Присутствующие задумались. В американском обществе росли антияпонские настроения, и пойти сейчас на уступки Токио означало стать объектом ожесточённой критики со стороны политических оппонентов. Этого не больно-то хотелось.
– В японском правительстве сейчас есть два лагеря, условно назовём их партией войны и партией мира, – продолжал тем временем Полковник. – Партия войны сильнее, но в ней нет единства. Часть японских политиков по-прежнему видит своим главным врагом Россию и желает развить успех прежней войны. Эта группа считает, что в 1905 году Япония как страна-победительница получила слишком мало, и она призывает к захвату всей Маньчжурии и оставшейся половины Сахалина. А отдельные ястребы даже требуют присоединить к империи Уссурийский край и Камчатку. Но в партии войны есть и их антагонисты – сторонники продвижения колониальной политики на юг: в центральный и южный Китай, в Аннам, Бруней и Голландскую Индию. У них мощные аргументы: мол, зачем нам тайга, снега и морозы? Стране нужны нефть, цветные металлы, каучук, рис – а это можно получить, лишь выбрав южное направление экспансии. Вы понимаете, что будет, если данная группа японских политиков получит власть? Союз с Россией и Германией против Антанты – их самый логичный шаг. А это радикально меняет баланс сил – и в Европе, и в Азии.

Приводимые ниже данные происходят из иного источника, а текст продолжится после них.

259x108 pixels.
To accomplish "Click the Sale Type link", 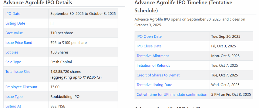I will pyautogui.click(x=13, y=62).
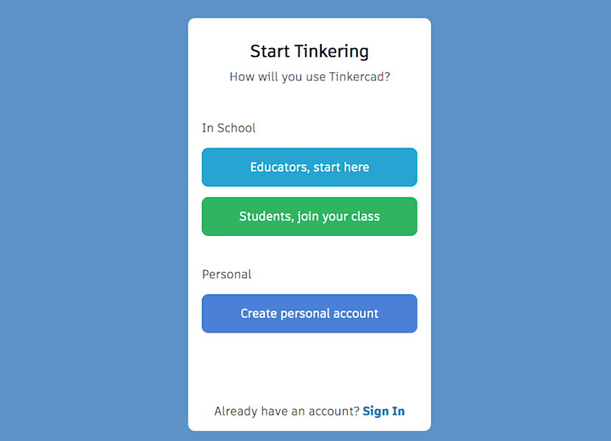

– Так что же вы всё-таки советуете делать?
– Необходимо разыграть японскую карту в наших интересах. Надо столкнуть Японию с Россией. Нам просто необходима новая война этих государств! Тогда русские ресурсы будут оттянуты на Дальний Восток. А при единственной железнодорожной магистрали переброска войск, продовольствия и боеприпасов растянется на месяцы и даже годы… Две воюющие армии надолго увязнут в Маньчжурии. Фактически Россия будет исключена из европейского пасьянса, и тогда можно подтолкнуть к войне и Германию. К тому времени завершится модернизация армий Антанты, и будет достигнут военный паритет. В этом случае затяжная война на самоуничтожение станет вполне вероятной.
– Итак, Дальний Восток – вот приоритет нашей геополитики! – подытожил Вудро Вильсон. – Надо приласкать Японию и пообещать ей всяческую помощь. Разумеется, на столь важное дело придётся немного раскошелиться. Вы меня слышите, господа банкиры?
* * *Эскадренный миноносец «Дерзкий» вошёл в Севастопольскую бухту и малым ходом направился к бочке № 3, указывая дорогу следовавшему ему в кильватер линкору «Императрица Екатерина Великая». Новейший дредноут прибыл из Николаева и в Севастополе оказался впервые. Отсалютовав флагманской «Императрице Марии», он стал рядом с ней на бочку. С берега кричали и махали руками: могучий дредноут – «сверхсилище», как его обозвали местные журналисты – привлекал всеобщее внимание.
– Ура! Теперь у нас с турками – как минимум паритет, – сказал своей спутнице стоявший на Графской пристани щёголь-лейтенант. – В прошлом году англичане построили для султана два дредноута. Вот и у нас теперь два!
– Неужели до этого дня мы были слабее турок? – удивилась юная барышня.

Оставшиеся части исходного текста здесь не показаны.